15.5 Failover

In a failover operation, the failover workload within a PlateSpin Protect VM container takes over the business function of a failed production workload.

15.5.1 Detecting Offline Workloads

PlateSpin Protect constantly monitors your protected workloads. If an attempt to monitor a workload fails for a predefined number of times, PlateSpin Protect generates a Workload is offline event. Criteria that determine and log a workload failure are part of a workload protection’s Tier settings. See Tier Settings row in Workload Protection Details.

If notifications are configured along with SMTP settings, PlateSpin Protect simultaneously sends a notification email to the specified recipients. See Configuring Email Notification Services for Events and Replication Reports.

If a workload failure is detected while the status of the replication is Idle, you can proceed to the Run Failover command. If a workload fails while an incremental is underway, the job stalls. In this case, abort the command (see Aborting Commands), and then proceed to the Run Failover command. See Performing a Failover.

Figure 15-1 shows the Web Interface’s Dashboard page upon detecting a workload failure. Note the applicable tasks in the Tasks and Events pane:

Figure 15-1 The Dashboard Page upon Workload Failure Detection (‘Workload Offline’)

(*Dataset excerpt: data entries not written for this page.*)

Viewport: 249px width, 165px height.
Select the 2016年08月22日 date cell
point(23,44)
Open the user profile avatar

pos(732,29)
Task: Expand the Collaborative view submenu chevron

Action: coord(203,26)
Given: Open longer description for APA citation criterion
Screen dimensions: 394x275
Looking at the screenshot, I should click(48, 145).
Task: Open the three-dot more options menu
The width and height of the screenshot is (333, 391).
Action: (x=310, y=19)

15.5.2 Performing a Failover

Failover settings, including the failover workload’s network identity and LAN settings, are saved together with the workload’s protection details at configuration time. See Failover Settings in Workload Protection Details.

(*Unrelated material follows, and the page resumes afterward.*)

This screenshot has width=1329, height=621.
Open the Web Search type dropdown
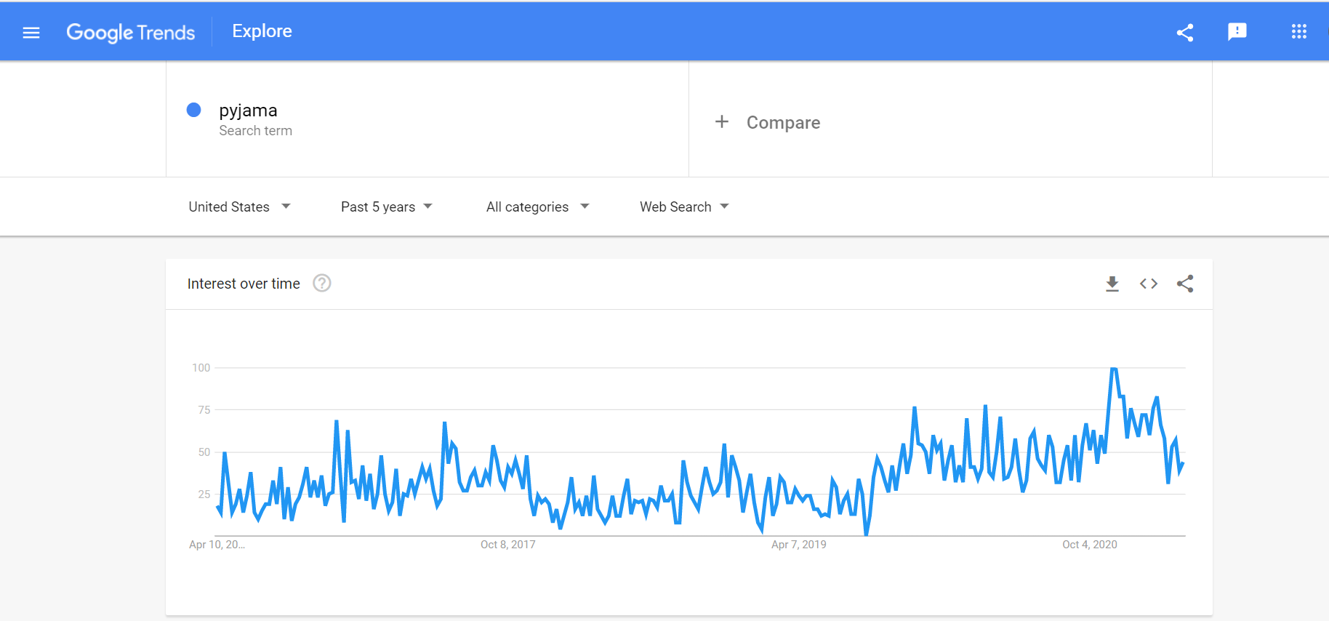click(x=684, y=207)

You can use the following methods to perform a failover:

  • Select the required workload on the Workloads page and click Run Failover.

  • Click the corresponding command hyperlink of the Workload is offline event in the Tasks and Events pane. See Figure 15-1.

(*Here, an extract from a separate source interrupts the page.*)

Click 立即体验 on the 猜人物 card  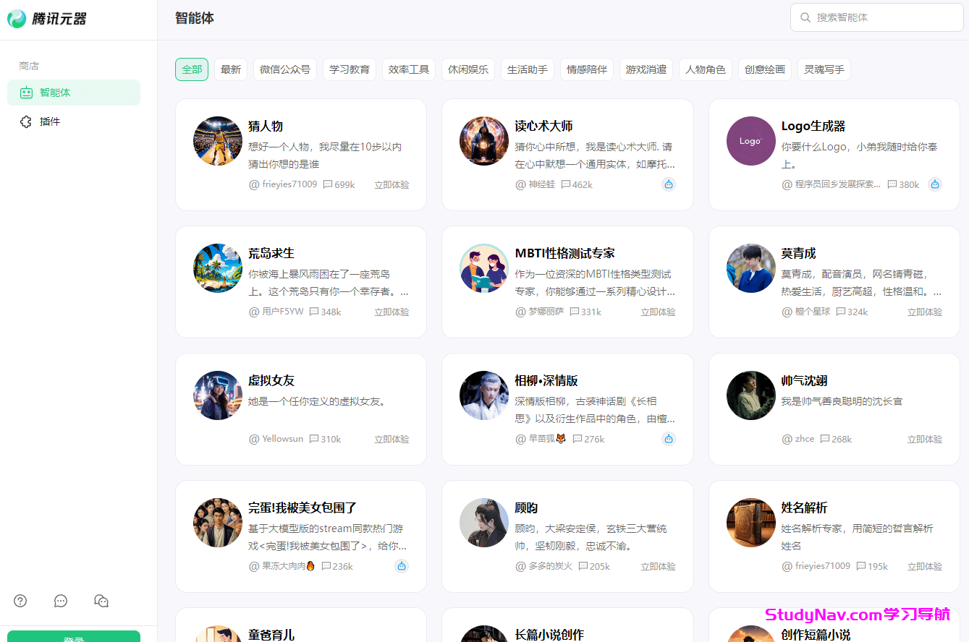click(392, 184)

  • Run a Prepare for Failover command to boot the failover VM ahead of time You still have the option to cancel the failover (useful in staged failovers).

Use one of these methods to start the failover process and select a recovery point to apply to the failover workload (see Recovery Points). Click Execute and monitor the progress. Upon completion, the replication status of the workload should indicate Live.

For testing the failover workload or testing the failover process as part of a planned disaster recovery exercise, see Using the Test Failover Feature.

15.5.3 Using the Test Failover Feature

PlateSpin Protect provides you with the capability to test the failover functionality and the integrity of the failover workload. This is done by using the Test Failover command, which boots the failover workload in an isolated networking environment for testing the functionality of the failover and verifying the integrity of the failover workload.

When you execute the command, PlateSpin Protect applies the Test Failover Settings, as saved in the workload protection details, to the failover workload. See Test Failover Settings in Workload Protection Details.

To use the Test Failover feature:

  1. Define an appropriate time window for testing and ensure that there are no replications underway. The replication status of the workload must be Idle.

  2. On the Workloads page, select the required workload, click Test Failover, select a recovery point (see Recovery Points), and the click Execute.

    Upon completion, PlateSpin Protect generates a corresponding event and a task with a set of applicable commands:

  3. Verify the integrity and business functionality of the failover workload. Use the VMware vSphere Client to access the failover workload in the VM container

  4. Mark the test as a failure or a success. Use the corresponding commands in the task (Mark Test Failure, Mark Test Success). The selected action is saved in the history of events associated with the workload and is retrievable by reports. Dismiss Task discards the task and the event.

    Upon completion of the Mark Test Failure or Mark Test Success tasks, PlateSpin Protect discards temporary settings that were applied to the failover workload, and the protection returns to its pre-test state.